-- start Selection --

Wi-Fi sources

Wi-Fi

Wi-Fi Channels

Wi-Fi channels in Kismet define both the basic channel number, and extra channel attributes such as 802.11N 40MHz channels, 802.11AC 80MHz and 160MHz channels, and non-standard half and quarter rate channels at 10MHz and 5MHz.

Kismet will auto-detect the supported channels on most Wi-Fi cards. Monitoring on HT40, VHT80, and VHT160 requires support from your card.

Channels can be defined by number or by frequency.

Definition Interpretation
xx Basic 20MHz channel, such as 6 or 153
xxxx Basic 20MHz frequency, such as 2412
xxHT40+ 40MHz 802.11n with upper secondary channel, such as 6HT40+
xxHT40- 40MHz 802.11n with lower secondary channel, such as 6HT40-
xxVHT80 80MHz 802.11ac channel, such as 116VHT80
xxVHT160 160MHz 802.11ac channel, such as 36VHT160
xxW10 10MHz half-channel, a non-standard channel type supported on some Atheros devices. This cannot be automatically detected, you must manually add it to the channel list for a source.
xxW5 5MHz quarter-channel, a non-standard channel type supported on some Atheros devices. This cannot be automatically detected, you must manually add it to the channel list for a source.

Datasource: Linux Wi-Fi

Most likely this will be the main data source most people use when capturing with Kismet.

The Linux Wi-Fi data source handles capturing from Wi-Fi interfaces using the two most recent Linux standards: The new netlink/mac80211 standard present since approximately 2007, and the legacy ioctl-based IW extensions system present since approximately 2002.

-- end Selection --
-- start Records provided --

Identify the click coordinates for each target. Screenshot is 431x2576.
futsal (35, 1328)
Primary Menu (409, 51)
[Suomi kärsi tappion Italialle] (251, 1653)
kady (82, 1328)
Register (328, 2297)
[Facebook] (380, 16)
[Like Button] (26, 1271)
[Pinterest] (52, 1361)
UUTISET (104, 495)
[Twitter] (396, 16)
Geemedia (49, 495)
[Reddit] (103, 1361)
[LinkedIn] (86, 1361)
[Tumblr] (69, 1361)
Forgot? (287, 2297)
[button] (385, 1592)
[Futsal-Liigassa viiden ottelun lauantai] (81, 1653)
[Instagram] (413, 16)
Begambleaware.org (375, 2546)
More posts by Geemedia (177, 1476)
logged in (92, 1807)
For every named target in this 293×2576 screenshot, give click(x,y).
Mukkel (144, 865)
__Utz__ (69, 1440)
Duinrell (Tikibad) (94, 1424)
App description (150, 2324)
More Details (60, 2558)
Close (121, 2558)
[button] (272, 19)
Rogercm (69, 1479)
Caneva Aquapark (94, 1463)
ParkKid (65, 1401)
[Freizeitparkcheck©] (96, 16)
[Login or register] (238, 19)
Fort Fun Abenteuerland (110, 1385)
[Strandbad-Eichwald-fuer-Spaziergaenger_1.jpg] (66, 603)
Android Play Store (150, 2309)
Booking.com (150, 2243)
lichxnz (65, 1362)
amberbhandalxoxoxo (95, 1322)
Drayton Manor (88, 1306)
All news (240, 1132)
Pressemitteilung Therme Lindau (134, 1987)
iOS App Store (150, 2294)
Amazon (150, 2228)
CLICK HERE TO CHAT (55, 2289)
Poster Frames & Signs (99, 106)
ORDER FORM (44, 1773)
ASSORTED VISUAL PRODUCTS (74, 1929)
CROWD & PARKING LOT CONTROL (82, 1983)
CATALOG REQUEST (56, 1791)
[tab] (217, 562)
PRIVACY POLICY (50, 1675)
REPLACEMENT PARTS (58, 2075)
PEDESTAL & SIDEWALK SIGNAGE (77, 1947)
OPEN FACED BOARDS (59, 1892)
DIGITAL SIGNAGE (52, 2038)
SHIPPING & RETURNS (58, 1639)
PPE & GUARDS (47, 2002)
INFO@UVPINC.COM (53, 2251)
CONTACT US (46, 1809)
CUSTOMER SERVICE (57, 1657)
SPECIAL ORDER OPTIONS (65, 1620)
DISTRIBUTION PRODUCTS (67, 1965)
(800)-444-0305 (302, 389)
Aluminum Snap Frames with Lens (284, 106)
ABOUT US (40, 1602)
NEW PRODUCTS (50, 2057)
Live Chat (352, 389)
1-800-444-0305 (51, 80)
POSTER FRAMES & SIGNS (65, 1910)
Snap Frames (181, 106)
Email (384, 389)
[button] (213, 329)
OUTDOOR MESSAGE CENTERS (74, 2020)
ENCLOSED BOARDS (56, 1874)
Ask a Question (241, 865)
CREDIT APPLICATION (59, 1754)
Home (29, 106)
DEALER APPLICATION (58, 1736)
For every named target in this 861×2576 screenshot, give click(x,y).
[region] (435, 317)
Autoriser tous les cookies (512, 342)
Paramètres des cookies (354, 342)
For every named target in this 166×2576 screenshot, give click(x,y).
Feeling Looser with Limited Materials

-- end Records provided --

• _Short problem_
Decide whether each statement below agrees with the Wi-Fi sources text. Answer yes or no for each, and quote the words of the text that decide it. 1. Kismet can automatically detect 10MHz half-channels. 2. A channel can be given as a frequency rather than a number. 3. The legacy ioctl-based IW extensions system has been present since approximately 2007.

• _Answer to this problem_
1. No: "This cannot be automatically detected, you must manually add it to the channel list for a source."
2. Yes: "Channels can be defined by number or by frequency."
3. No: "the legacy ioctl-based IW extensions system present since approximately 2002."